◆ **WHAT YOU SHOULD DO**: Every line of the records below that holds the word "will" belongs in the answer.

[Stored items]
──────

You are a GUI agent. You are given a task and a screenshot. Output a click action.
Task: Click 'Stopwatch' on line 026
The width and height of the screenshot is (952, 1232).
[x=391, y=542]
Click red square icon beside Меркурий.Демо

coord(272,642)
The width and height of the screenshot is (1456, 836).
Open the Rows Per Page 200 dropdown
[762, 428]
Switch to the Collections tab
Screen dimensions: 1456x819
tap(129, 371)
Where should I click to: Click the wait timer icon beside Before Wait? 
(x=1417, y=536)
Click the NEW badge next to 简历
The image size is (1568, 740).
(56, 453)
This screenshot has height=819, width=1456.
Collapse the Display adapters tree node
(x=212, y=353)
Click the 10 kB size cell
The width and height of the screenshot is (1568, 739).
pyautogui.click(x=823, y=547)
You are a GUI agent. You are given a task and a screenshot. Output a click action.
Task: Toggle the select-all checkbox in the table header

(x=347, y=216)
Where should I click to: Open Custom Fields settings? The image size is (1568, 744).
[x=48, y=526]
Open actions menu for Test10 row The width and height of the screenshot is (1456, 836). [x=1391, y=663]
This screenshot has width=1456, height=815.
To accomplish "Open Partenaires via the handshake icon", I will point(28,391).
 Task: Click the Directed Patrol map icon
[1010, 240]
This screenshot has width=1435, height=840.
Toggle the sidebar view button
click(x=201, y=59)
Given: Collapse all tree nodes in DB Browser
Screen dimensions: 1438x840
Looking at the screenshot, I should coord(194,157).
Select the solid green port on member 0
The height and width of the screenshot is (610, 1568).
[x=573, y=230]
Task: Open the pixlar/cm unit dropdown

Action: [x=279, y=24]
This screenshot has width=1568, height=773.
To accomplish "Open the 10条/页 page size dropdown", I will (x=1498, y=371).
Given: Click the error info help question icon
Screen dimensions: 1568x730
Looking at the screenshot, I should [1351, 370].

──────

◆ **RESPONSE BOX**:
To accomplish "Open Partenaires via the handshake icon", I will point(28,391).
To accomplish "Open the 10条/页 page size dropdown", I will (x=1498, y=371).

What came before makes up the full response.